→ **作業指示 A**:
食物アレルギーについての文書抜粋によると、子どもに湿疹があった場合、多くはどの診療科を訪れますか。
→ **作業指示 B**:
食物アレルギーについての文書抜粋のうち、「アトピー性皮膚炎があるとぜん」から「ものにしているかのようです。」までを一字一句違えずに書き写してください。
→ **作業指示 C**:
食物アレルギーについての文書抜粋の最後の文に続く文章を書き足してください。

→ **文書抜粋**:
__________

当院は、食物アレルギーに力を入れてきました。

そして、その食物アレルギーが予防できるかもしれない時代がやってきました。例の卵アレルギー発症予防の提言ですね。

この場で強調していることですが、決して生後6か月から卵を少しずつ食べさせればいい訳ではなく、大抵アトピー性皮膚炎があるため、アトピー性皮膚炎の湿疹をキチンと治療し、それ以上皮膚から卵が入らないようにする必要があります。

アトピー性皮膚炎があるとぜんそくを合併しやすいこともあり、ぜんそくも予防できる期待はあります。このように病態が解明されてきたということは、予防が可能になってきたことを表しており、患者さんにとってはとてもいいことです。

しかし、開業して10年。県内の医療事情を知る者からすると、予防がかえって難しくなっているように思います。

食物アレルギーというと、小児科医が対応することが多いと思います。ただ、その小児科医のほとんどが食物負荷試験をやっていないし、“隠蔽”したり、「家で少しずつ食べさせなさい」と自分の手は汚さずに、患者さんをそそのかして、危険な目にあわせようとしています。

医者って、こうも自分本位で、自分の利益だけを考えることができるんだと、思い知らされます。

ちょっと前まではアトピー性皮膚炎は食物アレルギーに合併しやすい病気と捉えられていたのに、今ではアトピー性皮膚炎が食物アレルギーを引き起こすというようになってきています。

子どもに湿疹があったら、多くは皮膚科を訪れます。小児科に行く人もいるでしょうが、アトピー性皮膚炎の診療をキチンとできる小児科医はほとんどいないし、面倒くさいと思っているのでしょう。「皮膚科に行きなさい」という小児科医も少なくないようです。

その皮膚科医。これまでの私の経験では、アトピー性皮膚炎とキチンと診断されているケースはほとんどなく、下手くそな治療が繰り返されていることがほとんどです。改善がなくても、同じ薬が延々と処方されていて、患者さんを食いものにしているかのようです。

__________

→ **提示データ**:
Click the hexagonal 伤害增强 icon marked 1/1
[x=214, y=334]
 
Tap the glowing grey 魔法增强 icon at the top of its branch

__________

→ **解答 A**:
皮膚科です。

→ **解答 B**:
アトピー性皮膚炎があるとぜんそくを合併しやすいこともあり、ぜんそくも予防できる期待はあります。このように病態が解明されてきたということは、予防が可能になってきたことを表しており、患者さんにとってはとてもいいことです。

しかし、開業して10年。県内の医療事情を知る者からすると、予防がかえって難しくなっているように思います。

食物アレルギーというと、小児科医が対応することが多いと思います。ただ、その小児科医のほとんどが食物負荷試験をやっていないし、“隠蔽”したり、「家で少しずつ食べさせなさい」と自分の手は汚さずに、患者さんをそそのかして、危険な目にあわせようとしています。

医者って、こうも自分本位で、自分の利益だけを考えることができるんだと、思い知らされます。

ちょっと前まではアトピー性皮膚炎は食物アレルギーに合併しやすい病気と捉えられていたのに、今ではアトピー性皮膚炎が食物アレルギーを引き起こすというようになってきています。

子どもに湿疹があったら、多くは皮膚科を訪れます。小児科に行く人もいるでしょうが、アトピー性皮膚炎の診療をキチンとできる小児科医はほとんどいないし、面倒くさいと思っているのでしょう。「皮膚科に行きなさい」という小児科医も少なくないようです。

その皮膚科医。これまでの私の経験では、アトピー性皮膚炎とキチンと診断されているケースはほとんどなく、下手くそな治療が繰り返されていることがほとんどです。改善がなくても、同じ薬が延々と処方されていて、患者さんを食いものにしているかのようです。

→ **解答 C**:
皮膚科医のほとんどは、食物アレルギーに関心もなく、予防しようという発想もない。専門医に紹介して、もっと良くしてあげたいという良心もないようです。

この10年間、食物アレルギーの正しい知識をと願い、日本の第一人者を招いて「すこやか健康フェア」を開催してきました。食物負荷試験という方法があり、多くの小児科医に負荷試験の存在を知ってもらい、あわよくば負荷試験をやる医師に増えてもらいたいと考えていました。

ところが、食物アレルギーを攻略するには、アトピー性皮膚炎をいかに上手に治療するかということが判明してきて、皮膚科医がかかわることになりました。これは全国的な傾向だと思いますが、どの皮膚科医も効率重視で、アトピー性皮膚炎に私の満足するレベルで対応できる皮膚科医はほとんどいません。数字でいえば、95%以上でしょうか。

ということで、せっかく食物アレルギーが解明されてきた者の、現場での対応がより遠ざかったというのが、私のホンネです。

患者さんが自分の身を守るためには、分かった医師を選ばなければいけない。結局そういうことだと思っています。